EXERCISE GOAL
Turn the material below into a numbered list, leaving out any blank lines.

GIVEN DATA
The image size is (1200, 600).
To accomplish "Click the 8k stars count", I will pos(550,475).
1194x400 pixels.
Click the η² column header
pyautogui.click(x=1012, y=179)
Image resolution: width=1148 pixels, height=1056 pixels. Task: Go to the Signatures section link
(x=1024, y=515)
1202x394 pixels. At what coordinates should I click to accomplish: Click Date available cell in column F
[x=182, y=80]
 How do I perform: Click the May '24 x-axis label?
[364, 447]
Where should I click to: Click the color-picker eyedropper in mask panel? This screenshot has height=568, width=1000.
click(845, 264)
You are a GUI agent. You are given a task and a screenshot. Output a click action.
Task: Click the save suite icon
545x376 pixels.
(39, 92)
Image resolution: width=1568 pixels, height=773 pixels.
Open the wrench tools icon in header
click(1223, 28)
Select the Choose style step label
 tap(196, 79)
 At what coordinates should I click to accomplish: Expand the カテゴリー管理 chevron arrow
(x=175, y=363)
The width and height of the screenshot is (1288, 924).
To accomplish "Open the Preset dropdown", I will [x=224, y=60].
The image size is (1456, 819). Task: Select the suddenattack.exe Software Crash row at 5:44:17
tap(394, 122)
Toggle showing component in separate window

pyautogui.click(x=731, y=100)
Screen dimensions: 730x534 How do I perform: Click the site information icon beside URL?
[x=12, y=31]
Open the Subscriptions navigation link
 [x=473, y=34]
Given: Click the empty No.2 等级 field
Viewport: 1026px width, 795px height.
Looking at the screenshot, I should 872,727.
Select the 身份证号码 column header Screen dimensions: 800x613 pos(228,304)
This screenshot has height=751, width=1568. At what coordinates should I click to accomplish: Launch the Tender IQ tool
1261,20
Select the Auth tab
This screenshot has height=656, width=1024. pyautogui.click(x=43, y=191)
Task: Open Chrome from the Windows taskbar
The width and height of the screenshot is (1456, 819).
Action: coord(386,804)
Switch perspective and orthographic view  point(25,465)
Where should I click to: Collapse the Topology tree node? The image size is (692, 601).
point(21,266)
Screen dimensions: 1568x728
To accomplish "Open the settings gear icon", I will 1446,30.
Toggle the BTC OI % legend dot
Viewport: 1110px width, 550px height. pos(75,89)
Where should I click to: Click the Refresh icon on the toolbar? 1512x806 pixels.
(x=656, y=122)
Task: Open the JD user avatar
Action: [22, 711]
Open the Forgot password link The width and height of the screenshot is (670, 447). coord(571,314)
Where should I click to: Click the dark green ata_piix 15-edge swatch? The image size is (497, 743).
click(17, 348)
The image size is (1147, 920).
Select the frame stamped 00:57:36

SOLUTION
1. The image size is (1200, 600).
2. To accomplish "Click the 8k stars count", I will pos(550,475).
3. 1194x400 pixels.
4. Click the η² column header
5. pyautogui.click(x=1012, y=179)
6. Image resolution: width=1148 pixels, height=1056 pixels. Task: Go to the Signatures section link
7. (x=1024, y=515)
8. 1202x394 pixels. At what coordinates should I click to accomplish: Click Date available cell in column F
9. [x=182, y=80]
10.  How do I perform: Click the May '24 x-axis label?
11. [364, 447]
12. Where should I click to: Click the color-picker eyedropper in mask panel? This screenshot has height=568, width=1000.
13. click(845, 264)
14. You are a GUI agent. You are given a task and a screenshot. Output a click action.
15. Task: Click the save suite icon
16. 545x376 pixels.
17. (39, 92)
18. Image resolution: width=1568 pixels, height=773 pixels.
19. Open the wrench tools icon in header
20. click(1223, 28)
21. Select the Choose style step label
22.  tap(196, 79)
23.  At what coordinates should I click to accomplish: Expand the カテゴリー管理 chevron arrow
24. (x=175, y=363)
25. The width and height of the screenshot is (1288, 924).
26. To accomplish "Open the Preset dropdown", I will [x=224, y=60].
27. The image size is (1456, 819). Task: Select the suddenattack.exe Software Crash row at 5:44:17
28. tap(394, 122)
29. Toggle showing component in separate window
30. pyautogui.click(x=731, y=100)
31. Screen dimensions: 730x534 How do I perform: Click the site information icon beside URL?
32. [x=12, y=31]
33. Open the Subscriptions navigation link
34.  [x=473, y=34]
35. Given: Click the empty No.2 等级 field
36. Viewport: 1026px width, 795px height.
37. Looking at the screenshot, I should 872,727.
38. Select the 身份证号码 column header Screen dimensions: 800x613 pos(228,304)
39. This screenshot has height=751, width=1568. At what coordinates should I click to accomplish: Launch the Tender IQ tool
40. 1261,20
41. Select the Auth tab
42. This screenshot has height=656, width=1024. pyautogui.click(x=43, y=191)
43. Task: Open Chrome from the Windows taskbar
44. The width and height of the screenshot is (1456, 819).
45. Action: coord(386,804)
46. Switch perspective and orthographic view  point(25,465)
47. Where should I click to: Collapse the Topology tree node? The image size is (692, 601).
48. point(21,266)
49. Screen dimensions: 1568x728
50. To accomplish "Open the settings gear icon", I will 1446,30.
51. Toggle the BTC OI % legend dot
52. Viewport: 1110px width, 550px height. pos(75,89)
53. Where should I click to: Click the Refresh icon on the toolbar? 1512x806 pixels.
54. (x=656, y=122)
55. Task: Open the JD user avatar
56. Action: [22, 711]
57. Open the Forgot password link The width and height of the screenshot is (670, 447). coord(571,314)
58. Where should I click to: Click the dark green ata_piix 15-edge swatch? The image size is (497, 743).
59. click(17, 348)
60. The image size is (1147, 920).
61. Select the frame stamped 00:57:36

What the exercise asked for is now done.